>>

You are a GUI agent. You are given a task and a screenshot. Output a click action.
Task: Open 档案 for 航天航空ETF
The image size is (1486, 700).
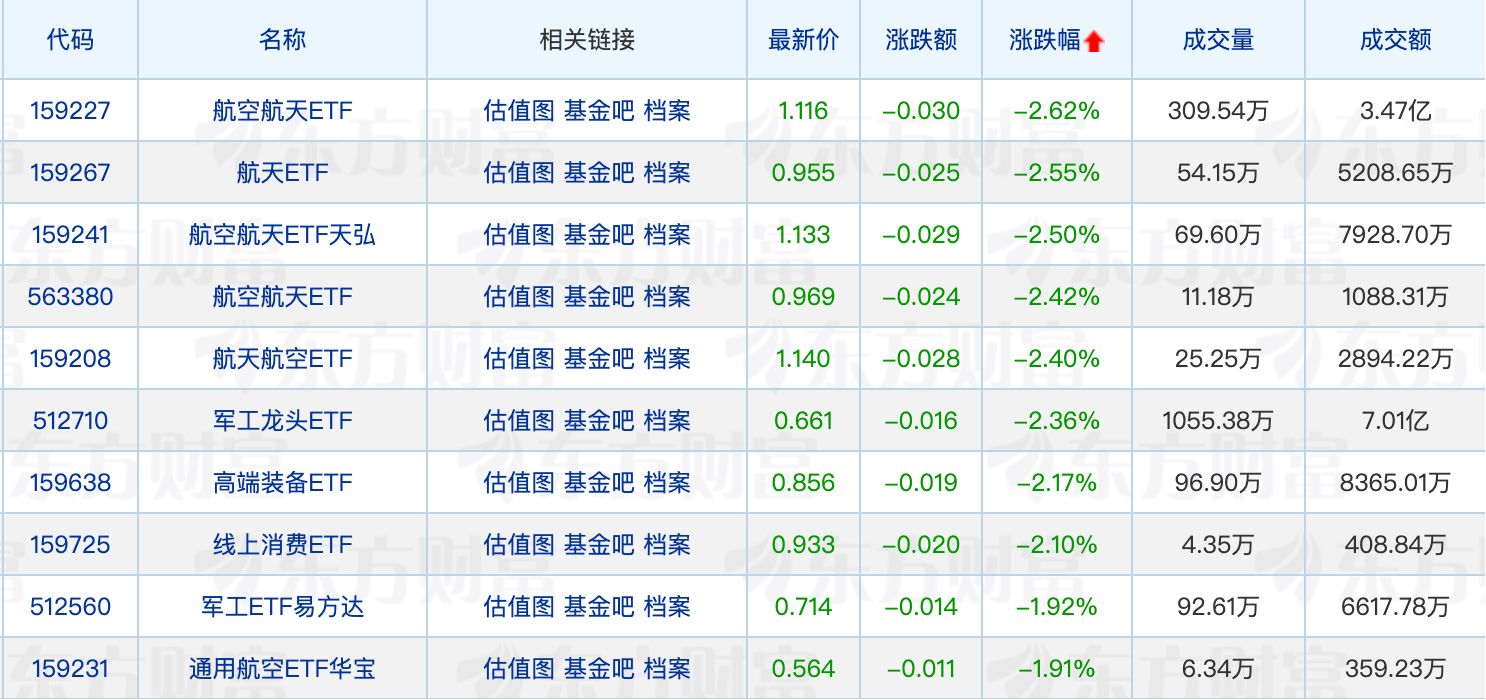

<<
>>

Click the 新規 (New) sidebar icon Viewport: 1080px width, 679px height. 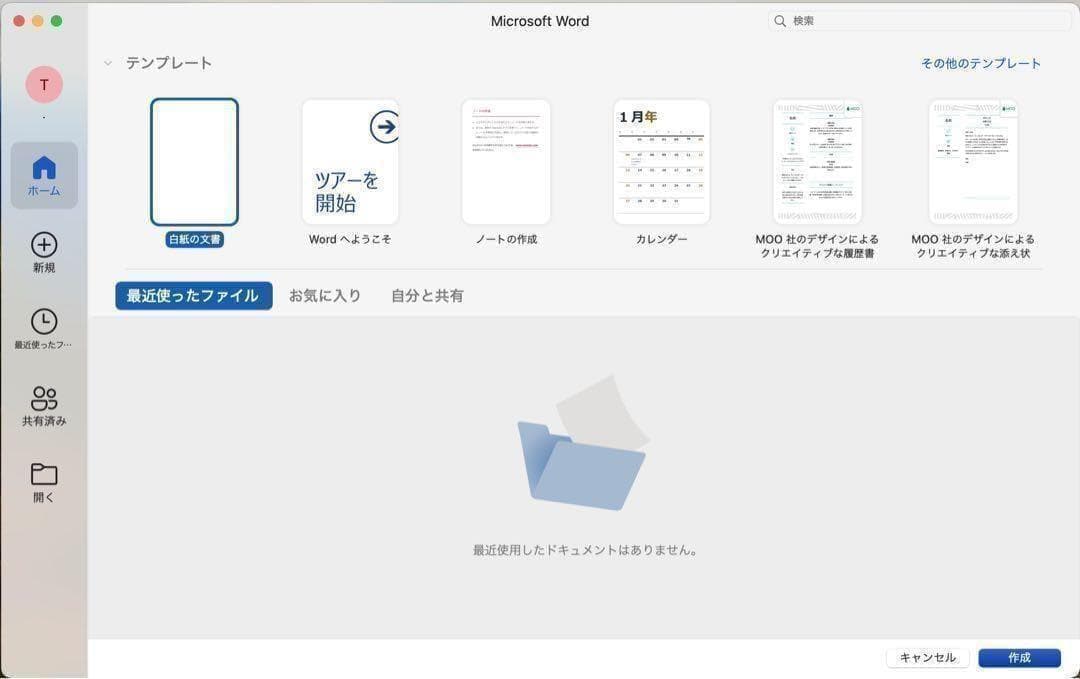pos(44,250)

<<
>>

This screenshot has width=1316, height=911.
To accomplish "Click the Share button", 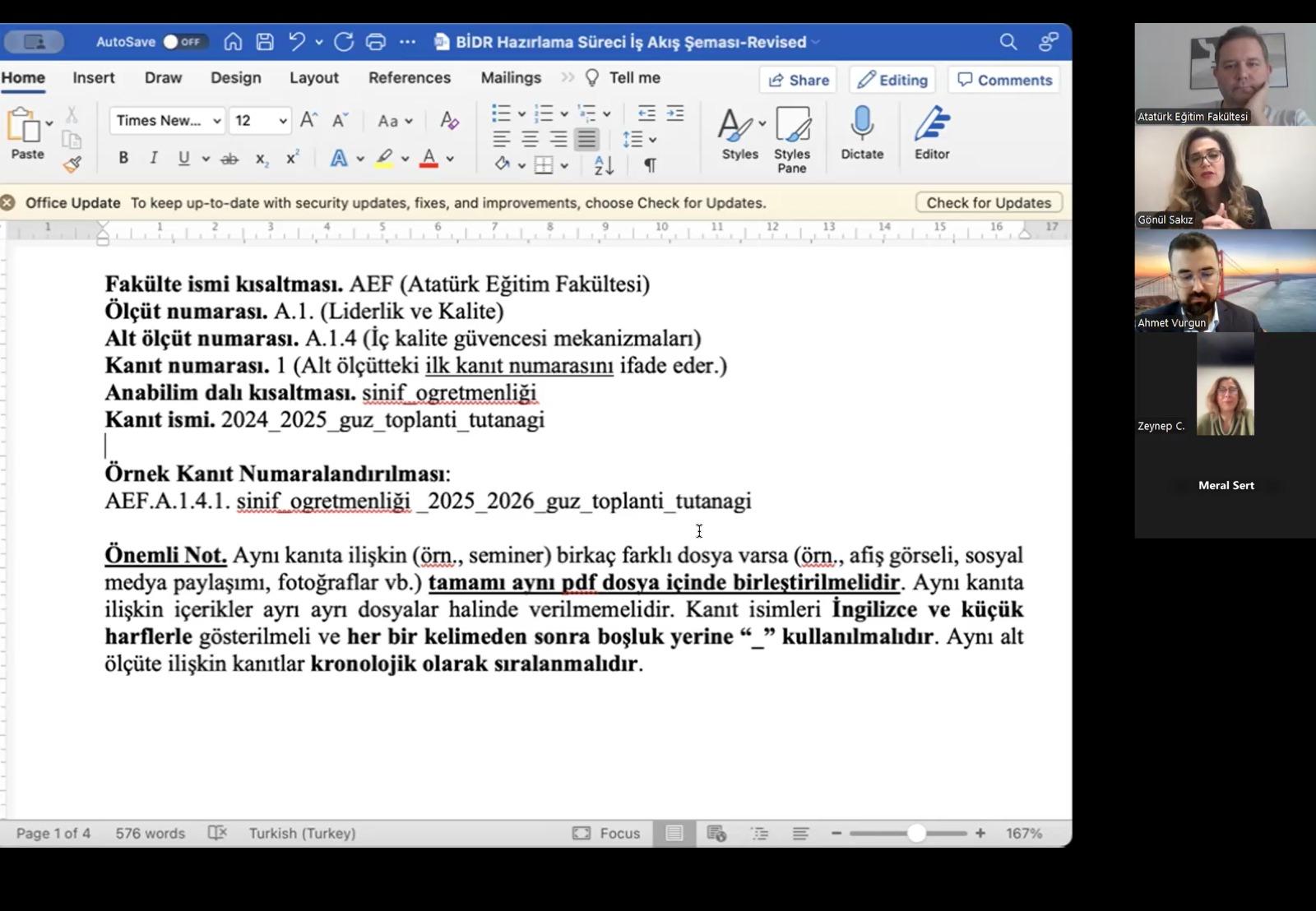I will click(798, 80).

<<

*Work instructions:* All lines above between those holding "Task: Open 档案 for 航天航空ETF" and "The image size is (1486, 700).", inclusive, must be set down unchanged, and no other line may be included.

*Written response:*
Task: Open 档案 for 航天航空ETF
The image size is (1486, 700).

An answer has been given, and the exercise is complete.